Debt Ceiling Myth Debunked: The Federal Government Will Not Default No Matter What

Impact

The New York Post published a piece by Caroline Baum titled “Obama’s Phone Default Drama” that is quite enlightening. The basic premise is that the U.S. government is not going to default on its debt, regardless of whether Congress increases the country’s debt ceiling.

No doubt, Republicans will use the debt ceiling issue to encourage the president and Congress to decrease spending prospectively. The current debt ceiling stands at $16.4 trillion. A “showdown” between Obama and liberal Democrats, and conservative Republicans in the House of Representatives will be disruptive, and the latter will likely “hold the debt ceiling hostage” to get spending concessions. But what does it all mean?

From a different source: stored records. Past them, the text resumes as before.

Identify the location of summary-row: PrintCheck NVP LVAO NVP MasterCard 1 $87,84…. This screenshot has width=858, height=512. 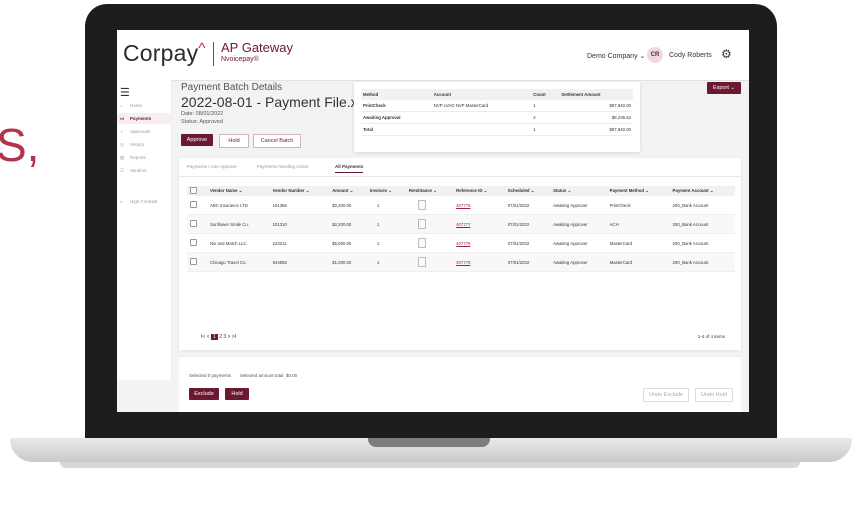
(497, 106).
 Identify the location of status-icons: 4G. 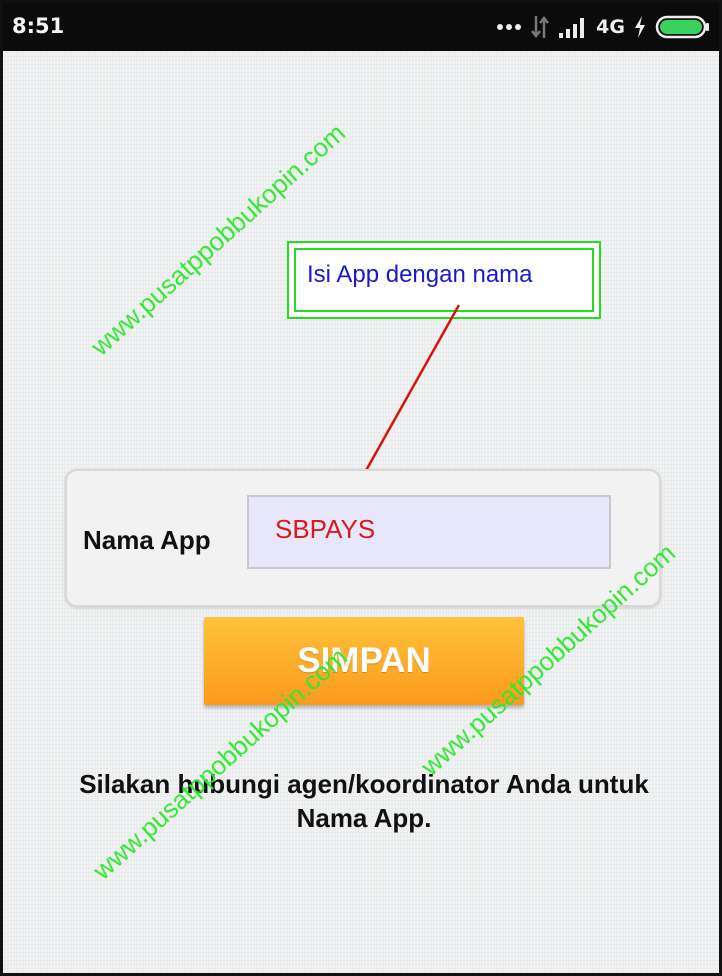
(604, 27).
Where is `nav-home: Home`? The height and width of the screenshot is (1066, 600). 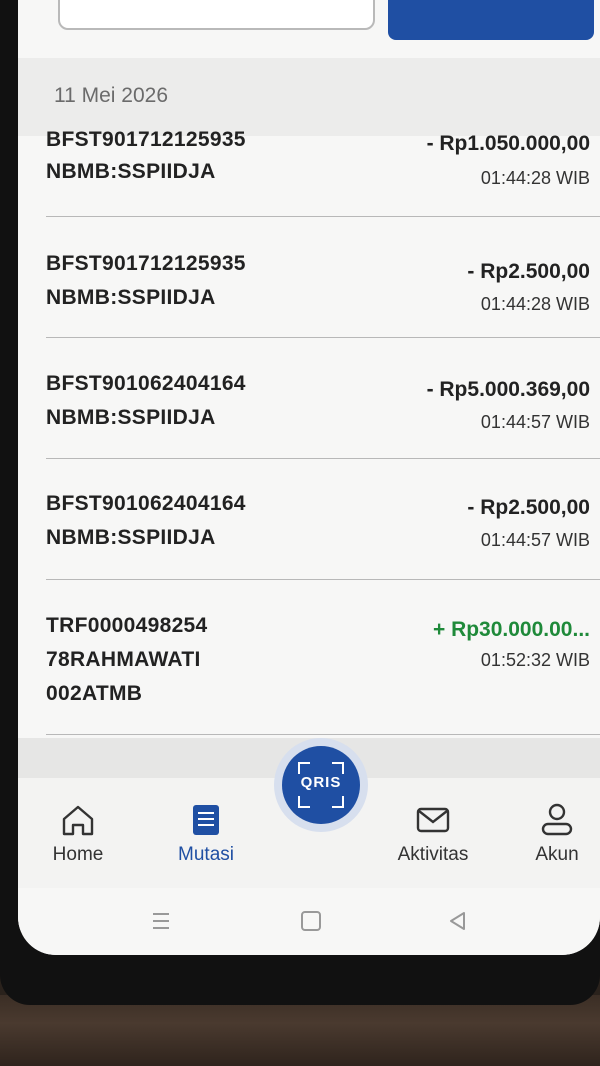 nav-home: Home is located at coordinates (78, 822).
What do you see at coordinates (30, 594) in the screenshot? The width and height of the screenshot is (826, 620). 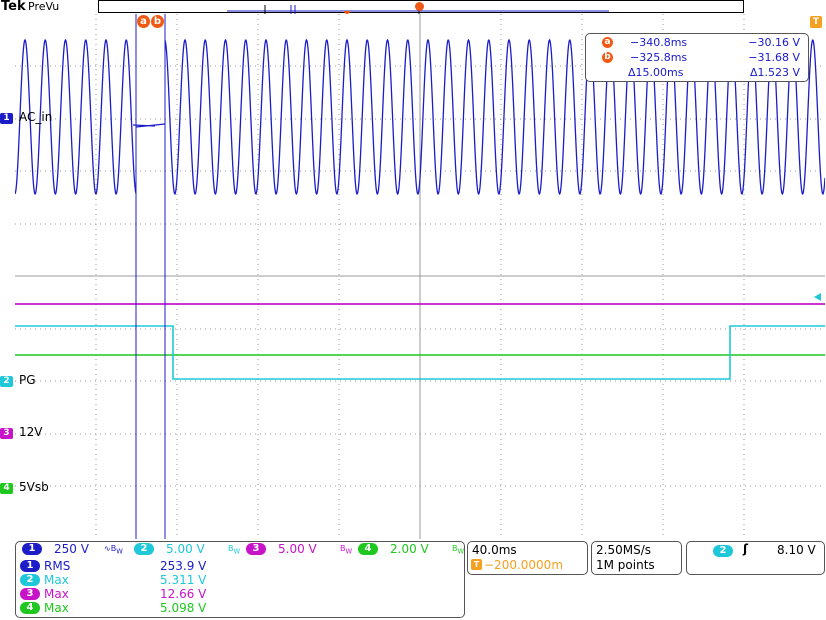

For one thing, our country will not default on its debt payments, claims Baum, because “tax withholding from most of our paychecks each month exceeds the interest the Treasury owes on its debt outstanding.” In November, federal interest was $25 billion for the month compared to $167.7 billion of tax receipts.

The government cannot pay all of its bills for any length of time without borrowing because it is now borrowing 40 cents of each dollar it spends. Yet, interest payments on debt would be the highest priority. Debt maturities could be rolled over without a problem because they would not increase the overall federal debt.

In terms of timing of payments, the Government Accountability Office concluded, “We are aware of no statute or any other basis for concluding that Treasury is required to pay outstanding obligations in the order in which they are presented for payment.”

Translation: the Treasury is going to pay its debt service costs first to prevent any further downgrades to the country’s credit rating that would arise from a technical payment default.

Still, there could be repercussions if the debt ceiling is not raised for an extended period of time. Surely, the bond market will hike the cost of borrowing for the U.S. if politicians continually raise the specter of default, as they did last year during the previous debt ceiling brouhaha.

Using the debt ceiling for political purposes, therefore, is irresponsible and will cost our country money. In 2011, the GAO estimated that politicizing this issue resulted in $1.3 billion of higher interest expense as bondholders reacted to the rhetoric emanating from Washington.

Let’s return to the other implications of deferring a compromise on the debt ceiling. The government could be temporarily shut down resulting in some hardships to those who rely on government disbursements, such as Social Security recipients. Medicare and Medicaid would also have to wait for money to make distributions. And, the military might have to delay the payment of salaries. All these things would occur only if there is an impasse. One side or the other will probably blink before this actually happens.

As Baum notes, the debt ceiling has “nothing to do with the debt problem. It merely allows Treasury to borrow what Congress has already spent. It does not authorize new spending commitments.”